The company, whose shares rose as much as 5 percent in early trading, has been struggling since a failed attempt last year by a former chief executive to take the chain more up-market.
Sales fell 25 percent in 2012, while the stock has lost about 80 percent of its value since former CEO Ron Johnson implemented the makeover that has since been rolled back.
A Penney spokeswoman said the company had issued the update on its performance because it wanted to give investors a more detailed account of its progress given market speculation surrounding its turnaround.
The company said on Tuesday that while September same-store sales fell 4 percent over the same month last year, they showed an improvement from a 9.8 percent decline in August.
"It's reassuring, at least, that they're limiting the (sales) decline," Atlantic Equities analyst Daniela Nedialkova said, adding that it was in line with her expectations.
Women's and men's apparel, fine jewelry and women's accessories were performing better than average, the company said. Women's apparel, Penney's largest business, also had positive sales in September.
"Over the last six months, we have made significant strides and are now seeing positive signs in many important areas of the business, in spite of what continues to be a difficult environment for consumers and retailers in general," Chief Executive Myron Ullman said in a statement.
The company said inventories of higher-margin private brands such as St. John's Bay and Stafford and its assortment of basic apparel were well-stocked to meet holiday season demand.
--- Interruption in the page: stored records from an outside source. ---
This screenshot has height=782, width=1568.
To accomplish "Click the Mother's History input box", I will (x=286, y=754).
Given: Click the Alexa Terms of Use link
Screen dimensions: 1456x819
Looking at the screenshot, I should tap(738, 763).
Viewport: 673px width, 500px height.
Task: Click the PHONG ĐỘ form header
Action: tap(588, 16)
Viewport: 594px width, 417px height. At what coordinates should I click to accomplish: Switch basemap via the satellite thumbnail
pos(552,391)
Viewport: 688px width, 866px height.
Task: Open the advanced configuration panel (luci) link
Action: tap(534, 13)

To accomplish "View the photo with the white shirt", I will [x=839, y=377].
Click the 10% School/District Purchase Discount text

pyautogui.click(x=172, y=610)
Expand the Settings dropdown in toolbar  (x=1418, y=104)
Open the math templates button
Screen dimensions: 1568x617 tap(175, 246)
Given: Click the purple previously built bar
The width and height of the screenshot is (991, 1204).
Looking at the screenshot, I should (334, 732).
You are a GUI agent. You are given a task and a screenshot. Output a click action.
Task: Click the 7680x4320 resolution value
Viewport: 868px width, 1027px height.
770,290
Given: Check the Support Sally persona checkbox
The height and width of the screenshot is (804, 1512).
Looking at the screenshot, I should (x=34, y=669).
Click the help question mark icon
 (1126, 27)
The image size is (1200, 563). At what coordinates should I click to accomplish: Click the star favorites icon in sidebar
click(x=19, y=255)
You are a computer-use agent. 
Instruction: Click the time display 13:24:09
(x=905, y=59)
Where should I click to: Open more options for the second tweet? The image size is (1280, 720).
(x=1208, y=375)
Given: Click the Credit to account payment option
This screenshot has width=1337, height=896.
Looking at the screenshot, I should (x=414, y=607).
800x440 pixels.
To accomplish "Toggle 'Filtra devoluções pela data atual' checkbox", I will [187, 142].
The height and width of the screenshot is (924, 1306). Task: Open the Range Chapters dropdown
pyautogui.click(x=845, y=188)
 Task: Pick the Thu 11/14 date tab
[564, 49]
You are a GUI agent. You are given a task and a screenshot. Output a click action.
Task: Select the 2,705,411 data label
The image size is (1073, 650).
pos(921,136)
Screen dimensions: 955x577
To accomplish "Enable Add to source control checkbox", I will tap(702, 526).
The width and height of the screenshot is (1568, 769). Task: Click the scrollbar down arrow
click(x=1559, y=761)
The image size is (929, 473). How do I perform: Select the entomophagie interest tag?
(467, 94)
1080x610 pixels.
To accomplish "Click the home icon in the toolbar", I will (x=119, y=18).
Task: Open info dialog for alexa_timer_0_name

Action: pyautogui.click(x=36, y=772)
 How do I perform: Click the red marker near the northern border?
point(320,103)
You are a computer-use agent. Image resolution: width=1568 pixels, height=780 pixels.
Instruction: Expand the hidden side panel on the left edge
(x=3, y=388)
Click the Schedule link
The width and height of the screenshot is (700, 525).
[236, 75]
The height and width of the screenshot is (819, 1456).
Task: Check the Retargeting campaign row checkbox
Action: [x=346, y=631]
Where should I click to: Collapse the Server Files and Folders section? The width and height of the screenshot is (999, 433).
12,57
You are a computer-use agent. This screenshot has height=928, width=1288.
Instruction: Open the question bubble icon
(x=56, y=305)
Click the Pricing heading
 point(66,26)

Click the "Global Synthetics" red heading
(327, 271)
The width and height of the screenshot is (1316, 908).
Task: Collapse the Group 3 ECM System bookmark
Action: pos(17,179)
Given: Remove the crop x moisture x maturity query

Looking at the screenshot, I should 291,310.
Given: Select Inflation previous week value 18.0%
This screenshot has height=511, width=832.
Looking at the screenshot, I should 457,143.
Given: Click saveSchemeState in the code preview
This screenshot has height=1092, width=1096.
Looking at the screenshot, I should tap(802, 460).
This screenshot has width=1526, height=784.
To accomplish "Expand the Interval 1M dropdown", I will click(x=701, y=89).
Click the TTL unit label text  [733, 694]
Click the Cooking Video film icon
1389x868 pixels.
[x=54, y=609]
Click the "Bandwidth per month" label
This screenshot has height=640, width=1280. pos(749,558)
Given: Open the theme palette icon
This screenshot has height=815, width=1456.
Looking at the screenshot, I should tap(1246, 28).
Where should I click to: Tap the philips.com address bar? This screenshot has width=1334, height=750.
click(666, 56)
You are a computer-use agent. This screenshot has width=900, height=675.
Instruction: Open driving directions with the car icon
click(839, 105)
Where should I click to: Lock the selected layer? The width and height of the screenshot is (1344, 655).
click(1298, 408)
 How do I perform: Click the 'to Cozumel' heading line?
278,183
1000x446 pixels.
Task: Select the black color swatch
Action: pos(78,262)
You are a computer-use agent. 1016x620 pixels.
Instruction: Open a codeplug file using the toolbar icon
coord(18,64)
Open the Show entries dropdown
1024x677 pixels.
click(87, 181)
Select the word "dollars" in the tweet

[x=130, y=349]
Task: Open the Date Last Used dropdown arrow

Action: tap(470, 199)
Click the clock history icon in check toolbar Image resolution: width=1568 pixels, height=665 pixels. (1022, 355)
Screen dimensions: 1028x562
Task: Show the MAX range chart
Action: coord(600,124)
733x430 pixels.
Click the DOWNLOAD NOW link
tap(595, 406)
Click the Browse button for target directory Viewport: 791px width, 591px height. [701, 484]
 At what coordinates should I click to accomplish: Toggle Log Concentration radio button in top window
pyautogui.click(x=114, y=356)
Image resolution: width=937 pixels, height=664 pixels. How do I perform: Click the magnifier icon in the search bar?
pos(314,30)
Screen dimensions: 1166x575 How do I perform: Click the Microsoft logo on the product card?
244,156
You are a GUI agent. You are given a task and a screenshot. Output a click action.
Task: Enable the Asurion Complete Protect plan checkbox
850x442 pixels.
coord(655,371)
Ullman said he was also encouraged by the performance of such national brands as Levi Strauss and Nike , which were significantly ahead of last year.
Levi Strauss Chief Executive Chip Bergh told Reuters last week that sales of Levi's products at Penney had risen by a double-digit percentage last quarter.
Sales at Penney's home goods section continued to struggle as the merchandise assortment, shopping environment and price points did not resonate with customers, the company said.
The retailer said it was working to create a more balanced assortment of modern and traditional home furnishings.
Gross margins were hurt by clearance sales to reduce inventory from the first two quarters of the year, as well as by the company's transition back to a promotional pricing strategy.
Ullman, appointed CEO in April, has largely restored Penney's original strategy, which focuses on deep discounts and coupons.
Penney reiterated that it would end the year with more than $2 billion in cash, after taking into account proceeds of $785 million from a recent stock sale.
Penney shares were up 4 percent at $7.98 in early trading on the New York Stock Exchange.